» **Extrait du document**

Tensions, mutations et crispations de la société d'ordres


Fiche

La société d'Ancien Régime est fondée sur le principe d'une division en trois ordres : le clergé, la noblesse et le tiers état. Toutefois, ce principe, hérité du Moyen Âge et de la féodalité, est remis en cause à l'époque moderne. En effet, une autre hiérarchie, fondée sur la richesse, coexiste avec la société d'ordres, tendant à faire naître une société de classes. Ces mutations de la société française pendant les derniers siècles de l'Ancien Régime conduisent parfois à des crispations et à des tensions. Comment expliquer la complexité de la société d'ordres ? Quelles mutations sociales accompagnent les transformations intellectuelles des xviie et xviiie siècles ?
I. Société d'ordres ou société de classes ?
• La société d'ordres reste une réalité très ancrée dans la France d'Ancien Régime. Les états généraux, même s'ils ne furent pas réunis de 1614 à 1789, et les états provinciaux, là où ils existent, sont fondés sur la représentation du clergé, de la noblesse et du tiers état.
1. La société de l'Ancien régime : une société d'ordres
• La pensée d'une société répartie en trois catégories est née de l'apparition de la féodalité, vers l'an mille. Elle est alors exprimée par Adalbéron de Laon suivant une métaphore demeurée célèbre : le clergé conduit le peuple chrétien vers le Salut, la noblesse combat pour le défendre, les autres travaillent pour le nourrir. Même si, au xviie siècle, cette pensée est une lointaine justification idéologique, chacun des ordres a une existence institutionnelle réelle.
• Le clergé est le premier ordre du royaume. Il se compose des prêtres, religieux et religieuses.
  • On distingue le clergé séculier, chargé de l'encadrement des fidèles, avec les évêques dirigeant un diocèse, les curés dirigeant une paroisse et tous les prêtres qui les assistent et le clergé régulier, composé de moines, de religieux et de religieuses vivant dans des couvents et assurant l'enseignement, l'assistance aux pauvres et aux malades.
  • Au vu de ces fonctions, le clergé est exempté d'impôts sur ses biens et touche la dîme, prélevée sur les produits agricoles et qui représente théoriquement 10 % des récoltes (dans la réalité rarement plus de 4 %). Le clergé contribue au financement de l'État en versant au roi un don. On compte environ 120 000 membres du clergé en 1789, dont 40 000 religieuses.
  • Le clergé est lié au roi, qui nomme les évêques et garantit l'indépendance du clergé de France face au pape du point de vue temporel (non religieux). C'est ce qu'on appelle le gallicanisme.
• La noblesse a connu d'importantes mutations au xviie siècle. La noblesse de robe côtoie désormais la noblesse d'épée. On compte environ 400 000 nobles en 1789.
  • La noblesse d'épée ou noblesse de sang est formée par les familles aristocratiques anciennes possédant un fief et ne payant pas d'impôt car elles doivent assurer des fonctions militaires. La plupart de ces familles disposent d'un titre et sont rattachées à un lignage ancien et prestigieux (la famille de La Rochefoucauld, par exemple).

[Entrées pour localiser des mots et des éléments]
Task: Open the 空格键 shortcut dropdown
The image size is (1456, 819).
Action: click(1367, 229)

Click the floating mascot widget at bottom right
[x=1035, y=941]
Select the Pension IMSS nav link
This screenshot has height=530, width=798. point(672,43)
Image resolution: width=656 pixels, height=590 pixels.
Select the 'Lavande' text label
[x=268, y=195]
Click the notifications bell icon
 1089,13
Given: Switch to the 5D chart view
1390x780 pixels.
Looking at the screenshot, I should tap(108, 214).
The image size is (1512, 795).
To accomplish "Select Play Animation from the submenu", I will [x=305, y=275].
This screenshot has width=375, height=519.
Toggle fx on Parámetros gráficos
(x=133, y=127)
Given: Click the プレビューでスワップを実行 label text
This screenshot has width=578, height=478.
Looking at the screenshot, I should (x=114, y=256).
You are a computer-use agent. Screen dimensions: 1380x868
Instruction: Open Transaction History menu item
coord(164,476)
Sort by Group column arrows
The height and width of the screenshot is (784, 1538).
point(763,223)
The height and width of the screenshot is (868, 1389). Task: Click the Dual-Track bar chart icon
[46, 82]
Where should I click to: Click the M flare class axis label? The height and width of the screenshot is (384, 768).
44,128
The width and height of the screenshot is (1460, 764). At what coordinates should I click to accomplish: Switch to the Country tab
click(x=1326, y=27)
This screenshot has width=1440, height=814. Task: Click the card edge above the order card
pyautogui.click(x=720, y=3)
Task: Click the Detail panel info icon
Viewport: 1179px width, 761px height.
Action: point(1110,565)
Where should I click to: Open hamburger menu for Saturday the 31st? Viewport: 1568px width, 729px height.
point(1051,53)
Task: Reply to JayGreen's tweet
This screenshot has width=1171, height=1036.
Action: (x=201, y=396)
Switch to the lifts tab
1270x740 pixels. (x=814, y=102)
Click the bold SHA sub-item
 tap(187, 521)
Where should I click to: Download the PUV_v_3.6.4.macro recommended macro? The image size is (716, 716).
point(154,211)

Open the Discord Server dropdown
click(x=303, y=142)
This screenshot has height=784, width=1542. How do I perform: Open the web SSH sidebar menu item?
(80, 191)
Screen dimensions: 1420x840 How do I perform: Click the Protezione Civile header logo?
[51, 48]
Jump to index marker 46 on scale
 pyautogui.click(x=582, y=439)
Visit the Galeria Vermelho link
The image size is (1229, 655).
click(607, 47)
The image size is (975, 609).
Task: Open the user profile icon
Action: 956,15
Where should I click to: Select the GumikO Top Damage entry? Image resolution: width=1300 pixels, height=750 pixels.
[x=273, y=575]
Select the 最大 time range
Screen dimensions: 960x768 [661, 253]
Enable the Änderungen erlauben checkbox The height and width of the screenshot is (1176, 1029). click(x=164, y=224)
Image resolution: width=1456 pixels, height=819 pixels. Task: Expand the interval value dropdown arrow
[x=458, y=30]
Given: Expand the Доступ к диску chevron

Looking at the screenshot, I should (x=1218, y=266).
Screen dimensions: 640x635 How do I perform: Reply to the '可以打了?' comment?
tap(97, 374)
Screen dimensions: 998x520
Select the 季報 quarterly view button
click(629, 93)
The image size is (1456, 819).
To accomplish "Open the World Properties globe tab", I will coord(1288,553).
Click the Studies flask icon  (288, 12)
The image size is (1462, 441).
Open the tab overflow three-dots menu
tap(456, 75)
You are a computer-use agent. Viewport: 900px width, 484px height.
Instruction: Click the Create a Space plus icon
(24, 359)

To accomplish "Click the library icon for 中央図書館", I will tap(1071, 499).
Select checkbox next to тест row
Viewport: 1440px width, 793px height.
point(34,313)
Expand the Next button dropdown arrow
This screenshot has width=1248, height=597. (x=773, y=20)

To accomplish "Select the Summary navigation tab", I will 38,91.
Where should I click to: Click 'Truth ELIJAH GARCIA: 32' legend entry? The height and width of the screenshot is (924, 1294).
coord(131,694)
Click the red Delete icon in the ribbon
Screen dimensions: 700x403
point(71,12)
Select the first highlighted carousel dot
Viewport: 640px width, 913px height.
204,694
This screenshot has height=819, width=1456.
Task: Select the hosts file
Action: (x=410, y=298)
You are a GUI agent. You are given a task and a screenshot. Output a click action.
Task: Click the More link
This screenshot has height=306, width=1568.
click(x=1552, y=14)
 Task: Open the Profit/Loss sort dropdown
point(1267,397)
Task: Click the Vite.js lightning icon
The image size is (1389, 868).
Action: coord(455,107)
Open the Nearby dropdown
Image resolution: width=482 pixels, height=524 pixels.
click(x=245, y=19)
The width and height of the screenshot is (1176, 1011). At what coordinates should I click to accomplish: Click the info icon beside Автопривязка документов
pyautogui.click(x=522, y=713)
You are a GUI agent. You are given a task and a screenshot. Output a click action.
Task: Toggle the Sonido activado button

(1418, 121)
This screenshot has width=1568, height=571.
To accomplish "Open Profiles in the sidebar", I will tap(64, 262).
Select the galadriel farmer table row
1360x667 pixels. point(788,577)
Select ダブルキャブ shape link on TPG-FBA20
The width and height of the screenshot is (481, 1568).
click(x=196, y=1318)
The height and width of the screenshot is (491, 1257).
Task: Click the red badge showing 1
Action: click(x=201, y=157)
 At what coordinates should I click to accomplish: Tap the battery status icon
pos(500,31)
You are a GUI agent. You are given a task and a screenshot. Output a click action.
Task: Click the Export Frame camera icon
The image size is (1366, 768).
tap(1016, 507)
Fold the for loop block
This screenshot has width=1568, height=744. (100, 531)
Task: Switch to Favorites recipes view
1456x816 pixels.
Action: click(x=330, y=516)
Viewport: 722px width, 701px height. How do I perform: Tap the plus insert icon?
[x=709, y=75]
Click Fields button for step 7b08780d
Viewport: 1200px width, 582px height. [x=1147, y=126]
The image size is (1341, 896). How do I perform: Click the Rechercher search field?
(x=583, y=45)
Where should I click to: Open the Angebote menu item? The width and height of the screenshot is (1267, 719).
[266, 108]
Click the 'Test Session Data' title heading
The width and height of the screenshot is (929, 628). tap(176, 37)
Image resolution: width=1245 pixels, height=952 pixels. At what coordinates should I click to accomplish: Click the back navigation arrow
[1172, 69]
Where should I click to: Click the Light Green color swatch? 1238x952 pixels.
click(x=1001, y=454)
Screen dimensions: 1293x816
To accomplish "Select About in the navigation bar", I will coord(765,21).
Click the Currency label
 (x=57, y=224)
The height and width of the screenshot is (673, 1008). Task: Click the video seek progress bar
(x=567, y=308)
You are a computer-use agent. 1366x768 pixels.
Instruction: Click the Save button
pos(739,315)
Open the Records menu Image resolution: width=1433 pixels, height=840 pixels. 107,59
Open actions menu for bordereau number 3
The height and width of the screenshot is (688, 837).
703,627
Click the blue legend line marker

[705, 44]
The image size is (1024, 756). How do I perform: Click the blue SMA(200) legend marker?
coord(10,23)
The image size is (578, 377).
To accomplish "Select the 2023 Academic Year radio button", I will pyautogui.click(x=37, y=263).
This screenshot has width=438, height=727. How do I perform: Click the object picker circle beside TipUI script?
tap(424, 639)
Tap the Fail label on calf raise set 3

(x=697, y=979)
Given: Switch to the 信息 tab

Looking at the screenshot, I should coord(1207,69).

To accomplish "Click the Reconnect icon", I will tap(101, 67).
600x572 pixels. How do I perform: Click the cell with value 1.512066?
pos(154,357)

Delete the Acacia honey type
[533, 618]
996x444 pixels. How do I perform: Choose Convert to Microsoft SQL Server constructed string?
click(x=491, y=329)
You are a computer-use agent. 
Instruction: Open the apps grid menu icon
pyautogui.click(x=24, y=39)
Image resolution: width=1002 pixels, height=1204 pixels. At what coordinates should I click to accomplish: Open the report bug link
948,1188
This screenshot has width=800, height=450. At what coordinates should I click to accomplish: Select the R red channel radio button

» **Consignes**
1) Selon l'extrait du document, combien de membres du clergé compte-t-on en 1789 ?
2) Dans les entrées, réécrivez les lignes comprises entre celle qui contient "Task: Open the Profit/Loss sort dropdown" et celle qui contient "tap(1016, 507)", incluses, en substituant "UI agent" à "GUI agent". Ne donnez que ces lignes.
L'extrait du document et les entrées n'ont pas la même origine.

» **Corrigés**
1) Environ 120 000, dont 40 000 religieuses.

2)
 Task: Open the Profit/Loss sort dropdown
point(1267,397)
Task: Click the Vite.js lightning icon
The image size is (1389, 868).
Action: coord(455,107)
Open the Nearby dropdown
Image resolution: width=482 pixels, height=524 pixels.
click(x=245, y=19)
The width and height of the screenshot is (1176, 1011). At what coordinates should I click to accomplish: Click the info icon beside Автопривязка документов
pyautogui.click(x=522, y=713)
You are a UI agent. You are given a task and a screenshot. Output a click action.
Task: Toggle the Sonido activado button

(1418, 121)
This screenshot has width=1568, height=571.
To accomplish "Open Profiles in the sidebar", I will tap(64, 262).
Select the galadriel farmer table row
1360x667 pixels. point(788,577)
Select ダブルキャブ shape link on TPG-FBA20
The width and height of the screenshot is (481, 1568).
click(x=196, y=1318)
The height and width of the screenshot is (491, 1257).
Task: Click the red badge showing 1
Action: click(x=201, y=157)
 At what coordinates should I click to accomplish: Tap the battery status icon
pos(500,31)
You are a UI agent. You are given a task and a screenshot. Output a click action.
Task: Click the Export Frame camera icon
The image size is (1366, 768).
tap(1016, 507)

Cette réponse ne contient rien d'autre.